- Негодяй! Дьявольское отродье! Колдун! Ты сделал это! Ты убил моего сына!
Толпа, которая, запутавшись в догадках и предположениях, искала в доступных ее пониманию пределах какого-то прямого виновника бедствия, тотчас подхватила слова Манфреда и тоже стала кричать:
- Это он, он! Он украл шлем с надгробной статуи Альфонсо Доброго и размозжил им голову вашего сына!
При этом никто и не подумал о том, как велико различие между мраморным шлемом, находившимся в церкви, и огромной стальной каской, которая была сейчас на виду у всех. Не пришло никому на ум и то, что для юноши, едва достигшего двадцатилетнего возраста, было совершенно невозможно приволочь с собой доспех такой немыслимой тяжести.
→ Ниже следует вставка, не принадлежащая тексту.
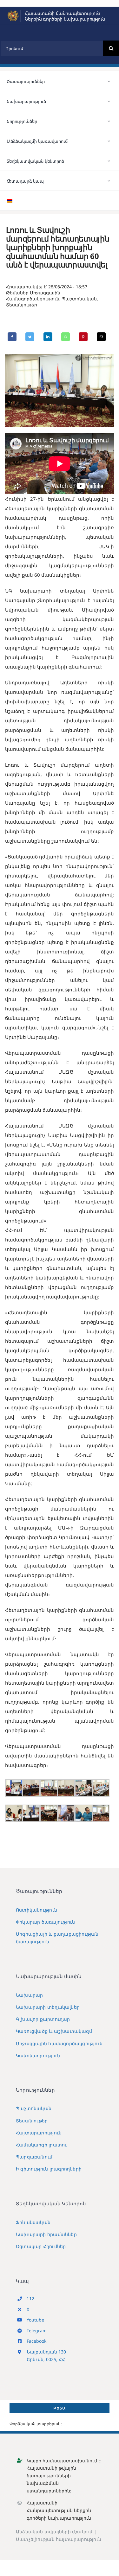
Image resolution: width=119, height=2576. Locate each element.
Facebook (36, 2341)
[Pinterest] (83, 337)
Явная нелепость всех этих домыслов привела Манфреда в чувство. Однако либо рассерженный тем, что крестьянин заметил сходство между шлемами и, таким образом, обнаружилось исчезновение шлема из церкви, либо желая пресечь всякие слухи, которые могло породить столь дерзкое предположение, Манфред во всеуслышание объявил, что молодой человек, бесспорно, является чернокнижником и что пока церковь не произведет дознания по делу, изобличенный чародей будет содержаться в заключении под этим самым шлемом. Он тут же приказал своим людям поднять шлем и поместить под него молодого человека, сказав при этом, что ему не будут доставлять пищу, ибо он сам сможет добыть ее себе при помощи своих сатанинских чар.
Напрасно молодой человек упрашивал отменить этот нелепый приговор. Напрасно пытались друзья Манфреда отвратить его от этого дикого решения, для которого не было никаких причин. Большинство простонародья пришло в восторг от произнесенного их господином суда, в высшей степени справедливого, по их разумению, поскольку он карал кудесника тем же самым орудием, которое тот избрал для совершения своего злого дела; и ни у кого из этих людей даже не екнуло сердце при мысли, что юноша может умереть голодной смертью, ибо они и не предполагали такой возможности, будучи убеждены в том, что он, при помощи своего дьявольского искусства, с легкостью обеспечит себя пропитанием.
Поэтому распоряжение Манфреда было выполнено с большой готовностью и охотой, после чего, выставив у шлема стражу и строго наказав ей препятствовать всякой попытке передать узнику пищу, он подал своим друзьям и слугам знак расходиться, велел запереть наружные ворота, разрешив оставаться в замке только живущим в нем челядинцам, и удалился в свои покои.
Тем временем благодаря стараниям и заботам обеих молодых девушек княгиня Ипполита пришла в себя; она снова предалась своему горю, но среди бурных приступов отчаяния то и дело спрашивала о своем супруге и повелителе, хотела послать к нему слуг, что были при ней, и наконец упросила Матильду оставить ее и пойти утешать отца. Матильда, неизменно верная своему дочернему долгу, хотя и трепетала от страха перед суровостью Манфреда, повиновалась приказу матери; препоручив ее с тысячей предупреждений заботам Изабеллы, она осведомилась, где находится Манфред, на что ей было отвечено, что он удалился в свои покои и не велел никого допускать к себе. Предполагая, что отец погружен в свое горе, и опасаясь, что при виде единственного оставшегося в живых его детища слезы снова брызнут из его глаз, она колебалась, следует ли ей нарушать его печальное уединение; однако ее собственное беспокойство о нем и прямое повеление матери заставили ее отважиться на неповиновение приказу отца - дерзость, в которой она никогда не была повинна прежде. Робость, присущая ее кроткой натуре, остановила ее у входа в покои Манфреда. Стоя в нерешительности перед дверью, она слышала, как он, то быстрей, то медленней, ходит взад и вперед по комнате; такое состояние его духа только усилило ее дурные предчувствия. Однако она собиралась уже заявить о себе стуком и попросить разрешения войти, как вдруг Манфред сам отворил дверь, но в уме его царило смятение, а к тому же еще наступили сумерки, и он, не узнав Матильду, сердито спросил, кто его беспокоит.